Two weeks later, Mrs Najjar, who had not been at the church during the attack, found a note slipped under the front door of the family’s home. It said, “We’re going to kill you,” she recalled recently. Their children were 4 and 2 years old at the time, and the Najjars decided they needed to pack up the family in a few suitcases and join the exodus of Iraqi Christians fleeing to northern Iraq, then to Turkey.

Al Hamdani Sweets

Once there, the Najjars initially settled in Usak, a provincial capital in eastern Turkey, where Mr Najjar quickly found a job at a bakery. Soon after, they applied for asylum in America.

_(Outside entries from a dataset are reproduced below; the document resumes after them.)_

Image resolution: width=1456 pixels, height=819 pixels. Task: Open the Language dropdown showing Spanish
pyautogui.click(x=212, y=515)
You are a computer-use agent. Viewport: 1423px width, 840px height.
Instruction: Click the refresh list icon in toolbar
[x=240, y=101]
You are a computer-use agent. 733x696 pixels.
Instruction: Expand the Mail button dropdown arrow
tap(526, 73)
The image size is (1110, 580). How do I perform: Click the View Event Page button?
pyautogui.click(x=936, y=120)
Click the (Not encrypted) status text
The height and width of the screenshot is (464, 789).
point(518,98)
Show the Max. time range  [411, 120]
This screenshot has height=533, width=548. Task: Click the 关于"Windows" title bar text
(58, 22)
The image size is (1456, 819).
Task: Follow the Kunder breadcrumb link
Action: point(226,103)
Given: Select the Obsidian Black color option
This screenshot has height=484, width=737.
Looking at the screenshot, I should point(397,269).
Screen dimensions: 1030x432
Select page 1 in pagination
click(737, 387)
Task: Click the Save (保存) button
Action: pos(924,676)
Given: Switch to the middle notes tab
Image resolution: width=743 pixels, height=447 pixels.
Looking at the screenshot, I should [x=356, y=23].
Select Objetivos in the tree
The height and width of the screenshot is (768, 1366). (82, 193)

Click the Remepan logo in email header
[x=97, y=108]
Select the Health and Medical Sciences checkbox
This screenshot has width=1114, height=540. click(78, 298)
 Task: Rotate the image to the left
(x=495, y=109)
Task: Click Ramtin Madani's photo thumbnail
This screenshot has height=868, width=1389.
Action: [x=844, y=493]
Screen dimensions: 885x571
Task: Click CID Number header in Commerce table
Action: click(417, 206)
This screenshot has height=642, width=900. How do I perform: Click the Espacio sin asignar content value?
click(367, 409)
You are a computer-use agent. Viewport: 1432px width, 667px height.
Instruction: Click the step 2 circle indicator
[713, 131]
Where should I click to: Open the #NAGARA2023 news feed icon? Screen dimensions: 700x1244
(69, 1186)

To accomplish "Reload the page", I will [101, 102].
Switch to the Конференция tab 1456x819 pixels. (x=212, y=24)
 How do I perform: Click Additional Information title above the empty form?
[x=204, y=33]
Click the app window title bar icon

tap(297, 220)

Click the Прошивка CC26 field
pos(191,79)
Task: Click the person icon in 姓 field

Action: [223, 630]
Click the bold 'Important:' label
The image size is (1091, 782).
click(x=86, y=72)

It was granted in 2014, and the family moved to the San Diego area, where the parents worked in bakeries for three years and dreamed of again opening their own.

“We wanted to make something together, something strong,” said Mrs. Najjar, 38. “It is my dream and my husband’s dream.”

Their new bakery, Al Hamdani Sweets, opened in a popular shopping centre near an interstate in August 2017. Mr Najjar bakes, while Mrs Najjar handles management, marketing and deliveries.

Their experience running a bakery in Baghdad, though, went only so far in Spring Valley. Taxes, permits, health codes and other regulations proved challenging. “In Baghdad, you don’t have taxes,” Mr Najjar, 43, said in the back room of the shop, with Turkish delights on the counter and stacks of trays and pastry boxes piled up around him.

As the Najjars tried to keep their business, named after the town where the couple married, going after a slow start, the International Rescue Committee helped the Najjars navigate the unfamiliar rules and manage their finances.

“IRC helped so much,” said Mrs Najjar, who kept her Bluetooth device in her ear throughout an interview last month. “They make everything easy.”

More than a year in, business at the Najjars’ shop is good, with a steady stream of customers, many from a nearby hookah lounge. They have hired two employees. A wide variety of sweets, which Mr Najjar bakes daily, are sold at local grocery stores and a university, and wholesalers in Sacramento and Seattle buy them, too.

Early next year, the family will be eligible for citizenship, and they plan to apply. The couple’s two children, now 13 and 10, enjoy school and sometimes help at the bakery.

In the back room, Mrs Najjar scrolled on her smartphone through photos of the children, laughing and covered in flour. “Here, my children have a good future,” she said.